The “Divided Line” extends from point a to point b. We divide it by some arbitrary ratio at point c and use the perpendicular line technique to draw a horizontal line extending to the right to some comfortable length.

We label the lower segment (the line a–c) as X and the upper segment (the line c–b) as Y. This gives us the ratio Y:X (or Y/X) that we’ll use to further sub-divide the segments.

We can put point c anywhere along the line a–b, the geometry works regardless. Plato specified unequal segments, so point c should be off-center, and most authors put the smaller segment below and the larger one above.

Keep your eye on that Y:X ratio. Whatever its value happens to be, as a ratio, it’s a significant part of the process and the proof here. What’s important about ratios is that you can have something like:

$\displaystyle\textrm{Ratio}=\frac{a}{b}=\frac{c}{d}=\frac{e}{f}+\cdots$

Where the variables can have various values, but each fraction evaluates to the same value (the ratio). For example:

$\displaystyle\textrm{Ratio}=\frac{1}{2}=\frac{2}{4}=\frac{3}{6}+\cdots$

In which case the ratio is 0.5.

Figure 2.

Step 2: Draw horizontal lines to the right from points a and b to match the line from point c. Then draw a vertical line on the right to create a rectangular box.

Note that the box can be taller than wide, or wider than tall, or exactly square with all sides equal. It makes no difference to our geometry.

We do assume the vertical lines are perfectly vertical and the horizontal lines perfectly horizontal. Or, actually, more critically, that the lines are straight and meet at 90° angles.

There is, in fact, no requirement the diagram be aligned at any orientation, just that the lines be true — straight and perpendicular where they meet. (We don’t care if the picture hangs crooked on the wall, but we do care that the lines in the picture are right.)

The compass-and-straight-edge technique illustrated in the earlier post shows how to create perpendicular and parallel lines, but we could draw these diagrams freehand because what’s important is the geometric logic involved.

We need only imagine a perfectly drawn box for that logic to be apparent. None of it depends on the accuracy of the drawing.

Figure 3.

Step 3: Draw a diagonal line (red line in Figure 3) from point b to point d. This line intersects the line c–e at point g. Draw a vertical line perpendicular to c–e at that intersection.

We can think of the red line as a “mirror” that reflects the left “wall” down onto the “floor”. In particular, we’re reflecting the line c–g down as the line g–f.

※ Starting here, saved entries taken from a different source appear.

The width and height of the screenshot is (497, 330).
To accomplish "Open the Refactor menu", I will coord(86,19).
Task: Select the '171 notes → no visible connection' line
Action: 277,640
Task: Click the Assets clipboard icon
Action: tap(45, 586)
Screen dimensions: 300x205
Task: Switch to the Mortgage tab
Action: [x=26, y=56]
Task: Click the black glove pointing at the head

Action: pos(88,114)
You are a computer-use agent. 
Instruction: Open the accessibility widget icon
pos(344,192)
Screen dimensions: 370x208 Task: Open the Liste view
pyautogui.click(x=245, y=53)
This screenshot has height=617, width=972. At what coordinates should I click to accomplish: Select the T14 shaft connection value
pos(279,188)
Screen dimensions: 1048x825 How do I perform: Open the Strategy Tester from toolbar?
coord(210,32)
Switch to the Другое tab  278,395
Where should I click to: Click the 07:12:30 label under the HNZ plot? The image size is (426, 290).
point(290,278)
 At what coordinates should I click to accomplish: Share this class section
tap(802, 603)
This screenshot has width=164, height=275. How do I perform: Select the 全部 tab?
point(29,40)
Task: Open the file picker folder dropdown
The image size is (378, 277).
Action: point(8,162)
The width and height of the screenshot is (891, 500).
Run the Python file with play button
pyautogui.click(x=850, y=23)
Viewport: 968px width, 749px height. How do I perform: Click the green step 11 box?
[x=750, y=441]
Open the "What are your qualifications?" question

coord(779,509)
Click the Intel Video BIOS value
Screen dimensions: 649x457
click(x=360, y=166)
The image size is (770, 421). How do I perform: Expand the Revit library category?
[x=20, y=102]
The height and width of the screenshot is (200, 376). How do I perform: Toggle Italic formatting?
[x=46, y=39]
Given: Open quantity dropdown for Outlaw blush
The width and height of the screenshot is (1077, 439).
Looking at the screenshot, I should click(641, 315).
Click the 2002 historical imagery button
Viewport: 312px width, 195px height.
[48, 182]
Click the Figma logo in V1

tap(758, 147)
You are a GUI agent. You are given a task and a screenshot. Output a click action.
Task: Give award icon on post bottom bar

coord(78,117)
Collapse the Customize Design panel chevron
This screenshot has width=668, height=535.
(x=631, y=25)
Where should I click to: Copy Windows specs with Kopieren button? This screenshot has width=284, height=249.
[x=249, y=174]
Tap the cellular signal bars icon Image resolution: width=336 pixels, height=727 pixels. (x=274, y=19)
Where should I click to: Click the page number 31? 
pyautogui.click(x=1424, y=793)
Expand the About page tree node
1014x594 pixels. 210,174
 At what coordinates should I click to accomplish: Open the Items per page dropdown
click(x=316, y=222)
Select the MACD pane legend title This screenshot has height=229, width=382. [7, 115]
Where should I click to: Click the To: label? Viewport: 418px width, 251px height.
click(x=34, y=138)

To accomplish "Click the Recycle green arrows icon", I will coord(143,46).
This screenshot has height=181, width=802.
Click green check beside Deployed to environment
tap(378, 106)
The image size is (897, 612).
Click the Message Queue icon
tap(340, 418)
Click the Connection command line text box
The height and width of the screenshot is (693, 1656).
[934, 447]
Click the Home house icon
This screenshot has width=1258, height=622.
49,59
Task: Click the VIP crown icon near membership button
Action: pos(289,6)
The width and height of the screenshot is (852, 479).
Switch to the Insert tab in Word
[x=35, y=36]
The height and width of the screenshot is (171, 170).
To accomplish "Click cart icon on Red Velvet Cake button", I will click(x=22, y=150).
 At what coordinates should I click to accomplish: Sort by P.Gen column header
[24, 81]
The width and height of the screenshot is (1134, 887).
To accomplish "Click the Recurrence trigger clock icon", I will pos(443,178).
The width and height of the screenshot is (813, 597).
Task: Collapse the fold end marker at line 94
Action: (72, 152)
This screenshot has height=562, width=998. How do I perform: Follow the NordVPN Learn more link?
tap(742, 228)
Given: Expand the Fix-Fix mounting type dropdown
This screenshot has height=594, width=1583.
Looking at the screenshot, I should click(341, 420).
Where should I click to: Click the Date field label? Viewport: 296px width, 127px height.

This new line divides the floor by the same ratio (Y:X) as the wall. We’ll label the floor segments U and V. They are “reflections” of the wall segments X and Y, respectively.

Since the floor is (in this case) shorter than the wall, U and V, are both shorter than their respective X and Y segments. This is an artifact of how wide the box is. If the box were wider than tall, the U and V segments would be longer than their respective X and Y segments. This box is taller than wide, so floor segments are compressed. (If the box was square, they’d be equal lengths.)

All that matters is that we’ve divided the floor, V:U, by the same Y:X ratio as the wall:

$\displaystyle\textrm{Ratio}=\frac{Y}{X}=\frac{V}{U}$

The equality of ratios allows an important identity:

$\displaystyle{XU}\!\left[\frac{Y}{X}\!=\!\frac{V}{U}\right]=\left[\frac{XUY}{X}\!=\!\frac{XUV}{U}\right]=\left[{YU}\!\!=\!\!{XV}\right]$

This equality, YU=XV, will be crucial in the proof!

As an aside, when the box height and width aren’t the same, physical mirrors don’t work. Flat mirrors don’t compress or expand lengths. An actual mirror works here only when the box is square, which puts the mirror at a 45° angle. What we’re doing here isn’t actually reflection but geometric projection. But the mirror intuition remains apt.

Figure 4.

Step 4: Draw two diagonal lines (red lines in Figure 4), one from point b to point e and one from point c to point d. These intersect the middle vertical line at points k and h, respectively.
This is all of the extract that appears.